A Co Armagh councillor who lost her young son has said cemeteries should only reopen as and when it is safe to do so.
Julie Flaherty said it had been "incredibly distressing" for many bereaved families. But she said: "I might not have liked it but I have accepted it, for now."
The UUP councillor was speaking after the UK Secretary of State for Local Government Secretary Robert Jenrick urged councils to keep open, or reopen, cemeteries and graveyards for people to make private visits or privately lay flowers.
Ms Flaherty, who lost her two-year-old son Jake in 2013, said she cannot visit his grave.
"Today, the gates are padlocked. The cemetery is quiet. People have left flowers on the adjoining fences," she said.
"As a local UUP councillor I have a responsibility.
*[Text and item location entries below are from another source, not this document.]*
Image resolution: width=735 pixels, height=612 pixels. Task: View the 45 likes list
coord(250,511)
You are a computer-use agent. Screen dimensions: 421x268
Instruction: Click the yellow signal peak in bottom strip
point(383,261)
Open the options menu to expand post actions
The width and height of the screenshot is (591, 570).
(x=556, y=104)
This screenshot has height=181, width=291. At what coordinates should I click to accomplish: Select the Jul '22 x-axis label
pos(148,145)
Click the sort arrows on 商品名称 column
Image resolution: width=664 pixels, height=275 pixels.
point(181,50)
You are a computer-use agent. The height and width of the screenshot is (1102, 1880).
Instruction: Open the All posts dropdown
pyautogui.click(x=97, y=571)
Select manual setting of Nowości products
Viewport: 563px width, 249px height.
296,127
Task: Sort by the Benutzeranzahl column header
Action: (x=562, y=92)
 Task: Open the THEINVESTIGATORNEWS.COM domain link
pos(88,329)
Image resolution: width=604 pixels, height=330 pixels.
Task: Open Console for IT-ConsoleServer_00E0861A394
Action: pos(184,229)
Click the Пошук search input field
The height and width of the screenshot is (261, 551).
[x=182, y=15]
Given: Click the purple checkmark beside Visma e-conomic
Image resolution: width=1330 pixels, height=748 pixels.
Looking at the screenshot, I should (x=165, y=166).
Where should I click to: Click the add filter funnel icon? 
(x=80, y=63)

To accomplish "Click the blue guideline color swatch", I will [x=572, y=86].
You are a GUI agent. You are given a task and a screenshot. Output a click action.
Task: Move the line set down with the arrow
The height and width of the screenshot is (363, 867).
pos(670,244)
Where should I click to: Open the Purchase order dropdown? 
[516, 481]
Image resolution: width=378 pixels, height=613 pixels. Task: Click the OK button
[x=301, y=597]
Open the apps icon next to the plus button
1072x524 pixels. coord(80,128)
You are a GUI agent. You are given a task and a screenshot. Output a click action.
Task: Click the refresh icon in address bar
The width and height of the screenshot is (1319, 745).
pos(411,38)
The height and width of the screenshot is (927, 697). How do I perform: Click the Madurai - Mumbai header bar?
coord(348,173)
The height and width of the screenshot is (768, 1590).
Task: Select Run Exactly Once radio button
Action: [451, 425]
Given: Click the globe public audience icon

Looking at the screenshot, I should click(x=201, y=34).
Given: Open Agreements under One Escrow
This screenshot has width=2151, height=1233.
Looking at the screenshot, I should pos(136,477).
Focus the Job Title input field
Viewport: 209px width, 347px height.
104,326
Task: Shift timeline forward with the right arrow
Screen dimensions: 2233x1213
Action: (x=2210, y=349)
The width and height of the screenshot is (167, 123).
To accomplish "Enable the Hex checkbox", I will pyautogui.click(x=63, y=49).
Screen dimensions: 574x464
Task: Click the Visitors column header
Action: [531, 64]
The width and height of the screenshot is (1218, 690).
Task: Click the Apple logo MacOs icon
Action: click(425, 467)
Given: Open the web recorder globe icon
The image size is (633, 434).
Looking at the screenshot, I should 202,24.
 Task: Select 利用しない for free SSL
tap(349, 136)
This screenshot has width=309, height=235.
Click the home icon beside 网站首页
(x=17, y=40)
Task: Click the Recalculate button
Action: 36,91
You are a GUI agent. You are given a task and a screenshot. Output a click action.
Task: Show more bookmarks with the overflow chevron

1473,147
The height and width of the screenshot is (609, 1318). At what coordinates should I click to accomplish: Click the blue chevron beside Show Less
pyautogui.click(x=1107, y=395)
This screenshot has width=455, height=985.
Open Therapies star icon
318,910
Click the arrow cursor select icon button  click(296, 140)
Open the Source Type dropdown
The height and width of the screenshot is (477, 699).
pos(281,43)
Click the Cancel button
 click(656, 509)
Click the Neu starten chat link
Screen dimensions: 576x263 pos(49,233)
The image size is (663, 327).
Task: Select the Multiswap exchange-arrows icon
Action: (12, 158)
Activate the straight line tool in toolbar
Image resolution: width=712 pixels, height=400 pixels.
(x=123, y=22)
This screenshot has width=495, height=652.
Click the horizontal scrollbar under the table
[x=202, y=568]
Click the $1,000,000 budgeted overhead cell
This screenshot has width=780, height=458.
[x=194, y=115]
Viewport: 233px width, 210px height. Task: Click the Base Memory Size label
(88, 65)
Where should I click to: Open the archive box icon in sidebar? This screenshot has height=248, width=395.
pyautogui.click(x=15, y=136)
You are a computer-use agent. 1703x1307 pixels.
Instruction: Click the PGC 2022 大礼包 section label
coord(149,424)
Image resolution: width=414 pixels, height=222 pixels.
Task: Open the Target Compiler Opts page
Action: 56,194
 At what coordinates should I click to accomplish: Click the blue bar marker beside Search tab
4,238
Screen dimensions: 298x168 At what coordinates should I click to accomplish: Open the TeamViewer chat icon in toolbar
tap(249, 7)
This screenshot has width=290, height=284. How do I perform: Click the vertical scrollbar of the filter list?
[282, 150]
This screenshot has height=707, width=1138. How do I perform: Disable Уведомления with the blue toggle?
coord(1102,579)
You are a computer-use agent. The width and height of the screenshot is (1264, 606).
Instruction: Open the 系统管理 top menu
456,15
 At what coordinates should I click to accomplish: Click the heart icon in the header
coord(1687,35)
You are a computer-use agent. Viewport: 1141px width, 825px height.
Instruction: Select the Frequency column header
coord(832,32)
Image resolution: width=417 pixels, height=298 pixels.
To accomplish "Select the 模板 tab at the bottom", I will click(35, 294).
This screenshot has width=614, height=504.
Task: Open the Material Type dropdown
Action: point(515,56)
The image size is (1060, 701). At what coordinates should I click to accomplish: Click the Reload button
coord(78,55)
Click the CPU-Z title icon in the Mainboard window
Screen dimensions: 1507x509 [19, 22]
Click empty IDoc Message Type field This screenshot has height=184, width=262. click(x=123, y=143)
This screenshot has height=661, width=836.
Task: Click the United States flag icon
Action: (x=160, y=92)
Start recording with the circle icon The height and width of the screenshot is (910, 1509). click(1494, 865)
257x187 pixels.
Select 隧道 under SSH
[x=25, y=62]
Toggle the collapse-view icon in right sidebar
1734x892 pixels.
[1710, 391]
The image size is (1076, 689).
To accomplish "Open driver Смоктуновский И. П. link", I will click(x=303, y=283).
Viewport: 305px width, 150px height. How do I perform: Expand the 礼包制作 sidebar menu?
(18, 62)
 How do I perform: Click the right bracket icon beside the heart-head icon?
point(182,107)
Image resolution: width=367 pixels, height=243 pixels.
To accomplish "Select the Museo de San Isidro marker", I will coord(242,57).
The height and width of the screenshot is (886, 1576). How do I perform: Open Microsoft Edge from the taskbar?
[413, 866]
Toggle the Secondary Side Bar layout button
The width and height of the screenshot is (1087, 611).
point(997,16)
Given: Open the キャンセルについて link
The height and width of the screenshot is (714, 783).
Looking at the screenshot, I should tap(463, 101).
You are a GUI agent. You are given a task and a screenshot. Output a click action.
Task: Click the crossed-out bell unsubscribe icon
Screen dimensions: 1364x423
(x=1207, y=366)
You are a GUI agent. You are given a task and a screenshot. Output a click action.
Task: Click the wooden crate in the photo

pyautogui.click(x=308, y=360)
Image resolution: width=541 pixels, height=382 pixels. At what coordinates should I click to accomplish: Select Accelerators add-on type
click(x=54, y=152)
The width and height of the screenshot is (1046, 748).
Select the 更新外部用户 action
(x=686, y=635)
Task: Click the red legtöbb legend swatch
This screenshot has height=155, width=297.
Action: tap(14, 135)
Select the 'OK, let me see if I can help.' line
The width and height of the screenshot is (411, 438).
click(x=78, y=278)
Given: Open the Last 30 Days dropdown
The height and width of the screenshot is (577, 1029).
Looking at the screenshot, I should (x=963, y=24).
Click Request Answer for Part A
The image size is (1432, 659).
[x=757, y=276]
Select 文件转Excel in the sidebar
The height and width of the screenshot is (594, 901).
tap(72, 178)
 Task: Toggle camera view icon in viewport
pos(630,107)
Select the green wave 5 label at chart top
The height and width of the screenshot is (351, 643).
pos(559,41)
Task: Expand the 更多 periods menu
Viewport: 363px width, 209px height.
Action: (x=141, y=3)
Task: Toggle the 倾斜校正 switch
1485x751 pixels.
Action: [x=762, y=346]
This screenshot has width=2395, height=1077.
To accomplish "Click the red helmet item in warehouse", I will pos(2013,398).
I have a civic and a moral responsibility to do what is right for my area, to do what is right for my constituents, and at present, that means keeping them safe.
"That doesn't mean it is easy. That doesn't mean it is popular. That doesn't mean that it doesn't hurt.
"It is difficult to understand and the decisions around cemeteries and funerals are deeply upsetting for many. I have found it very hard to take."
Ms Flaherty said she has accepted the need to temporarily close council cemeteries.
She said: "Closing our precious places of remembrance, our places of grief and of comfort has been desperately difficult to take. I might not have liked it but I have accepted it, for now.
"I have spoken to many very distressed families who, like me, have found this incredibly distressing. I can tell them I'm sorry, it will not be forever and have told them that when it is safe to do so, we will reopen."
Ms Flaherty said "we will have many dark days ahead as a community".
She added: "If this can be done, it should be done. It is the right thing to do but it, like the opening of parks, must be done at the right time."